● **Directions for this task**: Take each line of the data that contains the string "checkbox" and copy it.

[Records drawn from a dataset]
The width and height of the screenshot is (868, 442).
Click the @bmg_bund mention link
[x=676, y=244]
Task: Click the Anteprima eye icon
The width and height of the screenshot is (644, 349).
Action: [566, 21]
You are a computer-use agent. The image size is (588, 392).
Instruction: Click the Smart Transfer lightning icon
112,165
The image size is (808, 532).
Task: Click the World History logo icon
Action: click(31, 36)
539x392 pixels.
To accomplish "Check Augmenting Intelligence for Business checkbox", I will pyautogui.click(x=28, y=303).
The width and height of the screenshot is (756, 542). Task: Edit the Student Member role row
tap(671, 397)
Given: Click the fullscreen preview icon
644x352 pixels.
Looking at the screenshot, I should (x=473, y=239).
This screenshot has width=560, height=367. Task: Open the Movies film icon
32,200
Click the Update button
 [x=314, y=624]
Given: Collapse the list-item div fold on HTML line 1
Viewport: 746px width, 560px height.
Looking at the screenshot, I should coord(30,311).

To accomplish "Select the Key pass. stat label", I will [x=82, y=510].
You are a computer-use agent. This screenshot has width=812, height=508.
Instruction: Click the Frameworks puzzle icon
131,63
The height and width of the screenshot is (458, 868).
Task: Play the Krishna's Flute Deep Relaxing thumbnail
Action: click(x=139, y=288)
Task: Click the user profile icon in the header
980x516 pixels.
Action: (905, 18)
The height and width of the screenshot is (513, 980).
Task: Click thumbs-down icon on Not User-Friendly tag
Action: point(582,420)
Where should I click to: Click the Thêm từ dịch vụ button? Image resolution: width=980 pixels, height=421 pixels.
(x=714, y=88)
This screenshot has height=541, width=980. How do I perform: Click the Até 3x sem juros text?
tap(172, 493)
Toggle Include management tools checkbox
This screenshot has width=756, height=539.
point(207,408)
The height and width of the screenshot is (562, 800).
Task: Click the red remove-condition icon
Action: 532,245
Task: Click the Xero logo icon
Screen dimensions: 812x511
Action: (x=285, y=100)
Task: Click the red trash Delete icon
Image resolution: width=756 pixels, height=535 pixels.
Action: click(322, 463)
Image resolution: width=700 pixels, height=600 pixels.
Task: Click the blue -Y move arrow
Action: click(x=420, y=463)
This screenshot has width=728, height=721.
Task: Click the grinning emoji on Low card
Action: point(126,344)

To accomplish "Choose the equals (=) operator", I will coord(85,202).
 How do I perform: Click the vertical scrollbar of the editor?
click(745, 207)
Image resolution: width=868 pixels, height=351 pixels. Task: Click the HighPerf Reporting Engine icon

● **The completed task**:
To accomplish "Check Augmenting Intelligence for Business checkbox", I will pyautogui.click(x=28, y=303).
Toggle Include management tools checkbox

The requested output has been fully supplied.